I have two NASes.
I work off of one, and the other is used as a backup. As I have it set up now, it's slow. Running a backup takes a week.
Even for 7 TB, with 1,979,407 files, this seems a bit outlandish, particularly as both systems are RAID-5 and the network is all gigabit.
I've been digging about in the rsync man pages, and I really don't understand what differentiates the various topologies.
Right now, all the processing is being done on the backup NAS, which has the main volume from the main NAS mounted locally over SMB. I suspect that the SMB overhead is killing me, particularly when dealing with lots of files.
I think what I need is to set up rsync on the main nas as a daemon, and then run a local rsync client to connect to it, which would hopefully allow me to completely avoid the whole SMB-in-the-middle affair, but aside from mentioning that it's there, I can find very little information on why one would want to use the daemon mode for rsync.

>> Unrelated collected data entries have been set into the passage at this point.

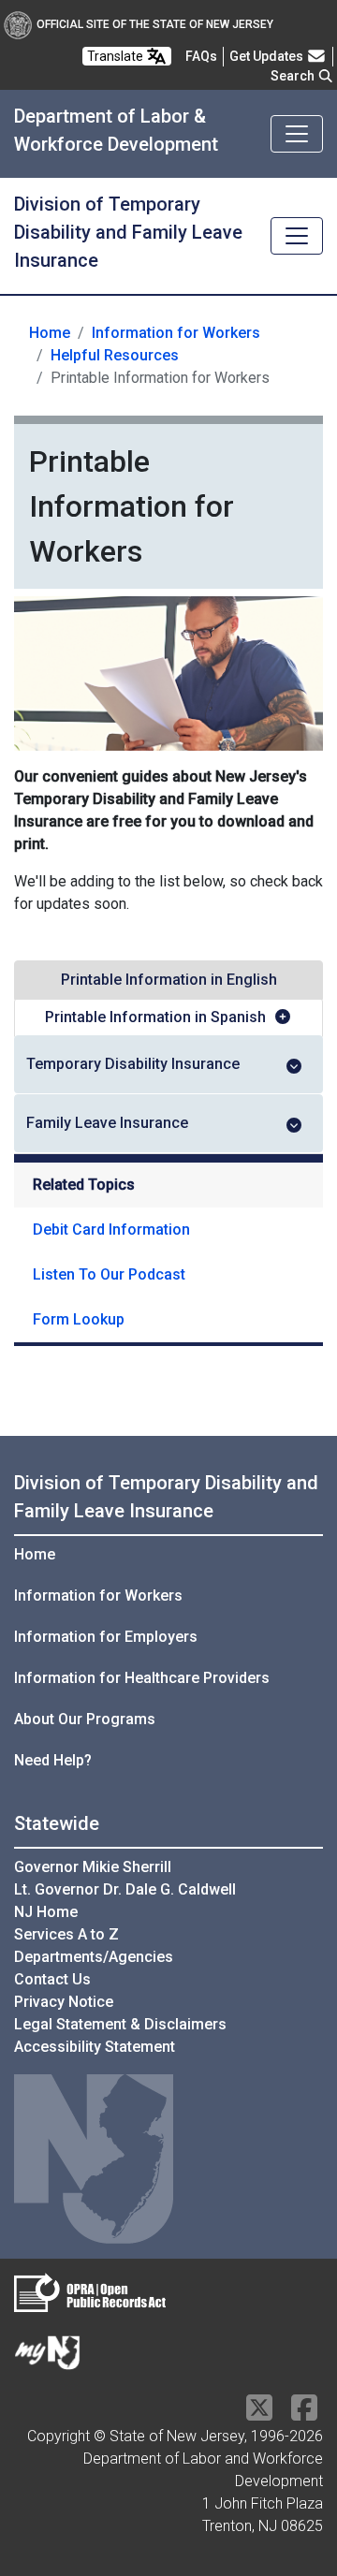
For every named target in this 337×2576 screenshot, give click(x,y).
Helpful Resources (115, 354)
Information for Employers (106, 1637)
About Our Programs (84, 1719)
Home (49, 333)
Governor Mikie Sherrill (92, 1867)
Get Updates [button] (267, 56)
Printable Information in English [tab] (169, 979)
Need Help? (53, 1760)
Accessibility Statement (94, 2047)
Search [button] (294, 75)
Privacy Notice (63, 2002)
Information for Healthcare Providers (142, 1678)
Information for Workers (176, 333)
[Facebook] (304, 2413)
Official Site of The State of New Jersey (155, 24)
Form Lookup (79, 1319)
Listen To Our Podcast (109, 1274)
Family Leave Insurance (107, 1123)
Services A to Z (66, 1934)
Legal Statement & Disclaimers (120, 2024)
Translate (116, 56)
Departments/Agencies (93, 1957)
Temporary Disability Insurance (133, 1064)
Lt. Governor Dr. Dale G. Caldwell (125, 1889)
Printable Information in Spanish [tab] (155, 1017)
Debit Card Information (111, 1229)
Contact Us (52, 1979)
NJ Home (46, 1912)
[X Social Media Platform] (259, 2413)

Here's my current rsync command line:
rsync -r -progress --delete /cifs/Thecus/ /mnt/Storage/
Any input? Is there a better way/tool to do this?
Ok, to address the additional questions:
The "Main" NAS is a Thecus N7700. I have additional modules installed that give me SSH, and it has rsync, but it's not in the $PATH, and I havn't figured out how to edit the local $PATH in a way that persists between reboots.
The "Backup" NAS is a DIY affair, built around a 1.6Ghz Via Mobo with a Adaptec Hardware RAID card. It's running CentOS 5 with a full desktop environment. It's the hardware I'm running rsync from. (Gigabit is through a additional PCI card).
Ok, got rsync over SSH working (thanks, lajuette!).
I had to do a bit of tweaking on my command line, I'm running rsync with the args:
rsync -rum --inplace --progress --delete --rsync-path=/opt/bin/rsync firstname.lastname@example.org:/raid/data/Storage /mnt/Storage
(Note: I'm specifically not using -a, because I want to change the ownership to the local account, to not freak-out SELinux)
It seems to be working. I'll see how long it takes.